Deposits in Nevada's Carlin trend have produced 750 tonnes of gold; known resources and reserves there are estimated at 2,400 to 3,100 tonnes of gold. Typical deposits contain 1.1 to 24 million tonnes of ore grading between 0.69 and 7.6 grams gold per tonne. Some sediment-hosted gold deposits have grades of up to 20 grams per tonne. At the Carlin trend, more than 93 tonnes of gold have been produced from 8.5 million tonnes of ore.

The deposits have low silver content, with a silver-to-gold ratio of less than 1. Recently discovered deeper deposits, namely the Hardie, contain up to 1.3 million tonnes grading 16 grams gold per tonne.

These gold deposits are exposed near surface, and are mined as open-pit operations. Such mines are generally low-grade and large-tonnage projects. The ore is crushed, piled and treated using heap-leach methods. Heap leaching is a process whereby cyanide-bearing solution is dripped through ore piles, dissolving fine-grained gold out of the rock. The gold-laden cyanide fluid is collected and subjected to further chemical treatment, which precipitates (and concentrates) gold.

Deeper deposits discovered recently along the Carlin trend appear to be hypogene (primary or unaltered concentrations) in nature. If that postulation is correct, then the main sedimentary-hosted gold deposits known today would represent oxidized replacements of hypogene ore. Hypogene deposits, or zones, have been defined at depths greater than 400 metres. Such deposits also contain higher grades (between 6 and 32 grams gold) and contain, in places, more than 10% sulphides. Hypogene deposits are amenable to standard underground mining techniques.

Although these sediment-hosted, disseminated deposits appear to be restricted to the Great Basin of the U.S., there is no reason, geologically speaking, why they couldn't occur elsewhere.

Exploration may have to be directed toward the discovery of these deeper varieties, since the near-surface, oxidized sort may have been subjected to erosion. Exploration should focus on little-deformed carbonaceous sedimentary packages with prominent high-angle faulting and associated alteration (decarbonation, silicification and argillization). The identification of carbonaceous sedimentary rocks is important as these (and faults) provided permeable pathways for ore fluids, as well as chemical traps for gold precipitation.

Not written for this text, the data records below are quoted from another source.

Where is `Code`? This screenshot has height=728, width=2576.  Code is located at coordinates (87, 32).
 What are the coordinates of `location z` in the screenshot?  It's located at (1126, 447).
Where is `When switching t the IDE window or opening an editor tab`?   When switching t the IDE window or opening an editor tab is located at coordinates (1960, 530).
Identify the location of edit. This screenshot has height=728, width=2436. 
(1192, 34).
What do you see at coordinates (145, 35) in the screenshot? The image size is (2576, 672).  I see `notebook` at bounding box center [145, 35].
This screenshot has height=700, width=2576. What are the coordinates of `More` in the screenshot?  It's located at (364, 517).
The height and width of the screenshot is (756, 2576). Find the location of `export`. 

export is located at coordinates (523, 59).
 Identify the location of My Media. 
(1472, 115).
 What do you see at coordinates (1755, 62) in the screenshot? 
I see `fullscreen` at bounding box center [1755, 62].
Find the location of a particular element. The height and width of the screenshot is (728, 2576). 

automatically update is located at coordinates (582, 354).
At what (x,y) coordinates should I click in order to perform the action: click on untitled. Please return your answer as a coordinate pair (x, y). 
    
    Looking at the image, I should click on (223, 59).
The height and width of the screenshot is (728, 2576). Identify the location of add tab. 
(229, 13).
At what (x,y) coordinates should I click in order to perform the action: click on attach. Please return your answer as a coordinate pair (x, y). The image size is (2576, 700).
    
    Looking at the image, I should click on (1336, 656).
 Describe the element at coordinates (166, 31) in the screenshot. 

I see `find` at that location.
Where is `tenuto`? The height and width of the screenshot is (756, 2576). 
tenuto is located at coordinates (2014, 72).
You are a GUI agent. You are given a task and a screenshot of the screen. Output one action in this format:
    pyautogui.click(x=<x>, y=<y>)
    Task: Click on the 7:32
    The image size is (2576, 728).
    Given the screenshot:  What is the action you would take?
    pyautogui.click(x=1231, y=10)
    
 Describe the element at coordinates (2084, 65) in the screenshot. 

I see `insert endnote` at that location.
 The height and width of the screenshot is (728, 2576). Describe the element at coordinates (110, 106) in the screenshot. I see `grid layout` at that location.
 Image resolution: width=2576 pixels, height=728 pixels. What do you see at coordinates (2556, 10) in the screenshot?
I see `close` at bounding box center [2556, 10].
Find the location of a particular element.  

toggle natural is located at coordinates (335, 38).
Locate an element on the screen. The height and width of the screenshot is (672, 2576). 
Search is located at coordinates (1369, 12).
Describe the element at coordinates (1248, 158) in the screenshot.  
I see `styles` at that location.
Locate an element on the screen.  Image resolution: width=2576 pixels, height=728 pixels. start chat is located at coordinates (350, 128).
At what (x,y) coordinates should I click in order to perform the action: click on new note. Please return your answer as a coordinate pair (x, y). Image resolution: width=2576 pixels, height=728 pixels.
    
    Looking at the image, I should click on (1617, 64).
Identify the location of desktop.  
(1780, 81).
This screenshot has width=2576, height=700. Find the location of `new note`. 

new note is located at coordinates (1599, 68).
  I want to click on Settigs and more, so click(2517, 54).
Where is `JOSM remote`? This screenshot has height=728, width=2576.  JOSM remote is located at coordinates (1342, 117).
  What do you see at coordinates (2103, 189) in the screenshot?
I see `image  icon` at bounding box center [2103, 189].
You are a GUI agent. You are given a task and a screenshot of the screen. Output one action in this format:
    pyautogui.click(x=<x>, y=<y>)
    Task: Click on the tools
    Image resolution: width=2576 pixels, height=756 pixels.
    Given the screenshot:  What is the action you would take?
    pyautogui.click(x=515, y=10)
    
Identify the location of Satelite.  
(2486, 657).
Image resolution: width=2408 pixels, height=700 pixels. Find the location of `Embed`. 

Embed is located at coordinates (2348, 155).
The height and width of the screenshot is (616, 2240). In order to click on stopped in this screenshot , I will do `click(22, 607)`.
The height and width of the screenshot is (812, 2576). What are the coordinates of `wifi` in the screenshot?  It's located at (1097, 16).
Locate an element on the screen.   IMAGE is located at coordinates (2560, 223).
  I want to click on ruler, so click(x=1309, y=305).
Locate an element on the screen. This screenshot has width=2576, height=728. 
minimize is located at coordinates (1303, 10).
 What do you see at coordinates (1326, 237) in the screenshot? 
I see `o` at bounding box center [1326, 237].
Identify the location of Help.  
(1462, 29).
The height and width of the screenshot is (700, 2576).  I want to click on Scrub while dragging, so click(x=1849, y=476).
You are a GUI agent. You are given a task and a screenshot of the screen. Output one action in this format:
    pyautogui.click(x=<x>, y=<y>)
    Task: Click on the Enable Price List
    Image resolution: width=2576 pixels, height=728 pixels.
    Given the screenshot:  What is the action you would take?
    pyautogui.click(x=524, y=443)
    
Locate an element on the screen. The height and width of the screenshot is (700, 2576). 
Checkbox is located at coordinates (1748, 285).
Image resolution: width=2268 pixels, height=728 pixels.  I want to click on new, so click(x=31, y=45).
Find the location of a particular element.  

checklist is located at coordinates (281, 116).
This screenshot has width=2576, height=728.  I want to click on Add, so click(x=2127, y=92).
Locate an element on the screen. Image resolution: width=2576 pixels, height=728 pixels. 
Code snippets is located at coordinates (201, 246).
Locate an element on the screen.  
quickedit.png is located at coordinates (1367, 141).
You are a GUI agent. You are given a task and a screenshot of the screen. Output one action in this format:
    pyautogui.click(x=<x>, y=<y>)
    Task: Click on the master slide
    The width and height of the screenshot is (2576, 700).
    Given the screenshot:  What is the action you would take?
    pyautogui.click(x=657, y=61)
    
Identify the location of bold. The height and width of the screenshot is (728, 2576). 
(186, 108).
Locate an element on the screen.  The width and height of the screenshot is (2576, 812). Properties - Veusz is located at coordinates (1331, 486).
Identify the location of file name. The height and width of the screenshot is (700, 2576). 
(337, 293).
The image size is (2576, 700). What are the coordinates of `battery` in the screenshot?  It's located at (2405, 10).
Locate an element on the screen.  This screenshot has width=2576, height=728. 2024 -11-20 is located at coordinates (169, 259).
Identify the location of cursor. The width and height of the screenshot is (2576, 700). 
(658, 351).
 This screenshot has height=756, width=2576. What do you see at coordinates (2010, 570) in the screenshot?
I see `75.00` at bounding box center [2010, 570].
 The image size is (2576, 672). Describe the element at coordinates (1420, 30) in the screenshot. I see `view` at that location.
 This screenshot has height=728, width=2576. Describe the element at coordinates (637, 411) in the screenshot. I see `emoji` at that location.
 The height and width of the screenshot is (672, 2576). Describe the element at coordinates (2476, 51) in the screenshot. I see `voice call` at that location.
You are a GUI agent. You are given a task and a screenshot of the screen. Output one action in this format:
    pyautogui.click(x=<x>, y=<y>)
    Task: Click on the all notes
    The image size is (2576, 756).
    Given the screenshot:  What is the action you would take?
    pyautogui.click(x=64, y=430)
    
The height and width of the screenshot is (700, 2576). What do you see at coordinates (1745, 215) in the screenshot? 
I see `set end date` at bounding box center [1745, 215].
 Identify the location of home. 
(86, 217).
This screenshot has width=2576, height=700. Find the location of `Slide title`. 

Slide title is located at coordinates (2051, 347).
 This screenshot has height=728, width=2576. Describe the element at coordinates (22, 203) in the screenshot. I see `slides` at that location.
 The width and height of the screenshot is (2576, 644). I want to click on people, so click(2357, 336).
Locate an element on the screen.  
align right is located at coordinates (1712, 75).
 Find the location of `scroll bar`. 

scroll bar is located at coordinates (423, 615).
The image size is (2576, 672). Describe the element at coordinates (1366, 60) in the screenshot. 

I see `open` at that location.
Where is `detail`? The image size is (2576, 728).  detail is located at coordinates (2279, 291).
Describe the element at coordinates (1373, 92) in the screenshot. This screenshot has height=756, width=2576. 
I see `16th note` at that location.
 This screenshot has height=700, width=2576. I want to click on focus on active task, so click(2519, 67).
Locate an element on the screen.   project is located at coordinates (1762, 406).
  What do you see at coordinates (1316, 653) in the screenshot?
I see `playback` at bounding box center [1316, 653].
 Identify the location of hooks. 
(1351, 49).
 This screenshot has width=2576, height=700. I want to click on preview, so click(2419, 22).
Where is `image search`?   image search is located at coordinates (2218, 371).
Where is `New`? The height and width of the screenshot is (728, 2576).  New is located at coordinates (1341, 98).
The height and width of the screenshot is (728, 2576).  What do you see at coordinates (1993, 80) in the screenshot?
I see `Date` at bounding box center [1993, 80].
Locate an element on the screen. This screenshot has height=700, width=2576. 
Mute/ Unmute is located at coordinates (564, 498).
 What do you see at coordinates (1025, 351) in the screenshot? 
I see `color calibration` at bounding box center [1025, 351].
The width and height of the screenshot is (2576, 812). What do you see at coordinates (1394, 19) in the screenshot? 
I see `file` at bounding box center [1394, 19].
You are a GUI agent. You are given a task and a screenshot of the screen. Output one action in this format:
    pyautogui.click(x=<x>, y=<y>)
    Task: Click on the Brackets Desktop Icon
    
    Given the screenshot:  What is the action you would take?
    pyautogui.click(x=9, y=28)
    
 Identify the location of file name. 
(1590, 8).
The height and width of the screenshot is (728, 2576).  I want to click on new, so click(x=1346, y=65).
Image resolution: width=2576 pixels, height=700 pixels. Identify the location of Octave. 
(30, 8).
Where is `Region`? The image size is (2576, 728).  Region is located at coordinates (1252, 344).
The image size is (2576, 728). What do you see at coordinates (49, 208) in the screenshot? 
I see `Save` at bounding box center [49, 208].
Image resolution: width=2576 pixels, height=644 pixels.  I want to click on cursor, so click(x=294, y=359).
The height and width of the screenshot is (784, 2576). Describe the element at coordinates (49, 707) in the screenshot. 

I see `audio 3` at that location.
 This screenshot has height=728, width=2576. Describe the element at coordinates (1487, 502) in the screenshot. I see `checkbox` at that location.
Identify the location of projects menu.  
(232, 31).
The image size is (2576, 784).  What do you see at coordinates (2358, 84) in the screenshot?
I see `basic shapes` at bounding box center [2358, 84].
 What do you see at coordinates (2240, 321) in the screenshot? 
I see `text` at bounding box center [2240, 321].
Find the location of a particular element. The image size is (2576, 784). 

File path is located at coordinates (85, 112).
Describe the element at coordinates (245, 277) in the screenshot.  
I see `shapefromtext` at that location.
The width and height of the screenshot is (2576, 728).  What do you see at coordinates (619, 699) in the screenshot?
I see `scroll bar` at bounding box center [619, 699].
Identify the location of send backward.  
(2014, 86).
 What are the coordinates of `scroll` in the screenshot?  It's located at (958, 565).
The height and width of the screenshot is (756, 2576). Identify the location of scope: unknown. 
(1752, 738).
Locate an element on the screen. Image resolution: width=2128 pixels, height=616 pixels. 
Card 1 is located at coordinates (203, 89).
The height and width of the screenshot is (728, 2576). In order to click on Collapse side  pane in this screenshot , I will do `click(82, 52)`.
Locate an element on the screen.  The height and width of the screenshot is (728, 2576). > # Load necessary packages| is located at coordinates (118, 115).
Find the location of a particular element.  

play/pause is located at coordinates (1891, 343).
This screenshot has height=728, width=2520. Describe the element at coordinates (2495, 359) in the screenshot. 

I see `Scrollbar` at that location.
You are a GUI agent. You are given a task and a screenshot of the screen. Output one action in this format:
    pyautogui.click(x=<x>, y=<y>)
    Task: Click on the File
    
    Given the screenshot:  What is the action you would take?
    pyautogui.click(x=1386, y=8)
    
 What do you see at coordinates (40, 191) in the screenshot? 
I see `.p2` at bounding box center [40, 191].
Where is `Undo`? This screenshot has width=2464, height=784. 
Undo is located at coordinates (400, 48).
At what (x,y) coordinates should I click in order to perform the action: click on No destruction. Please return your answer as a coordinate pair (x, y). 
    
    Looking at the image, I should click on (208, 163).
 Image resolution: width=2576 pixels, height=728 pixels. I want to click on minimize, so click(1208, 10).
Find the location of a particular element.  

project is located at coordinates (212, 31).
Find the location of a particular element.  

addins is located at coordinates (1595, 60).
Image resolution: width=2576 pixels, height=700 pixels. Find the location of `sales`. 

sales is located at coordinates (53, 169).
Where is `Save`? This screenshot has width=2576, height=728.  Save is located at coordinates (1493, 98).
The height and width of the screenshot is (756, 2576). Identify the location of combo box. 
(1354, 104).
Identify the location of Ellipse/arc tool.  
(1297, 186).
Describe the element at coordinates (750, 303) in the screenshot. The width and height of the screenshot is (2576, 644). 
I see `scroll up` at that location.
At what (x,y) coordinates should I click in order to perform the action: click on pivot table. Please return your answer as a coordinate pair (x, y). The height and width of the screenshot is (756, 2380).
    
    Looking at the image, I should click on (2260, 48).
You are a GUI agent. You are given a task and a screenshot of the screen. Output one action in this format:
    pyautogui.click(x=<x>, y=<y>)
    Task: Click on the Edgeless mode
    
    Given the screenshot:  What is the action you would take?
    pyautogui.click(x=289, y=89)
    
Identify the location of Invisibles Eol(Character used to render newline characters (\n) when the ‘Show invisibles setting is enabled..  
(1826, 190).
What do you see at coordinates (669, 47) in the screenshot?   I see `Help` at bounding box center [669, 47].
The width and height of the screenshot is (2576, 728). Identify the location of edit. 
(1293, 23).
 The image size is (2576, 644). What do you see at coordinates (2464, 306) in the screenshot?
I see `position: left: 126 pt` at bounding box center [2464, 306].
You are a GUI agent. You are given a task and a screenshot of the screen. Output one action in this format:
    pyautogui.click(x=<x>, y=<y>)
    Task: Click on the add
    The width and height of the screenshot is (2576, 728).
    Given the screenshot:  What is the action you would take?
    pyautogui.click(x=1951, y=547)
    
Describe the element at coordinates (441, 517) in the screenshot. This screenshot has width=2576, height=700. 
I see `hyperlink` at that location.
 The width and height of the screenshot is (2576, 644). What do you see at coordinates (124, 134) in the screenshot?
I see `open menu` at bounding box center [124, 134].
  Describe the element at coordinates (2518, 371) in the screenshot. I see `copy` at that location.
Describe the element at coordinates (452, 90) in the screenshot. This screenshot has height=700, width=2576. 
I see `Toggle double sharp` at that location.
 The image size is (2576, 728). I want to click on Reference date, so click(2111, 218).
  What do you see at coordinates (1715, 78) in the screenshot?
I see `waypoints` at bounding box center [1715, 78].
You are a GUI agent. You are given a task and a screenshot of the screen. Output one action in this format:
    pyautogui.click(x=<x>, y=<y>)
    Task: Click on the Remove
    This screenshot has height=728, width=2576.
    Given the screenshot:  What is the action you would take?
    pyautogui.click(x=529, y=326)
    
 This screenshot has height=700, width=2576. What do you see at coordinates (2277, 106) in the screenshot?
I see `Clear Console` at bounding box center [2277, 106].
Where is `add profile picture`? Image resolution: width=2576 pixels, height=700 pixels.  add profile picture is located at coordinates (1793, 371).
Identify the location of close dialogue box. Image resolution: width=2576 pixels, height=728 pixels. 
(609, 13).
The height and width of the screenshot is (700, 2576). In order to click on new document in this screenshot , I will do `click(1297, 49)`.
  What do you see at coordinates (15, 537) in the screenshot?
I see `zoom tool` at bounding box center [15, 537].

Regional geochemical surveys for elevated concentrations of arsenic, antimony, barium, mercury and tellurium in carbonaceous rocks are also effective exploration techniques. Geophysical exploration methods would be ineffective, though some fault systems may exhibit a detectable magnetic signature during induced-polarization and resistivity surveys. Exploration for deeper hypogene ore has been conducted on the Carlin trend, particularly near known deposits, through deep drilling.

-- The author is a professor of geology at Memorial University in St. John's, Nfld.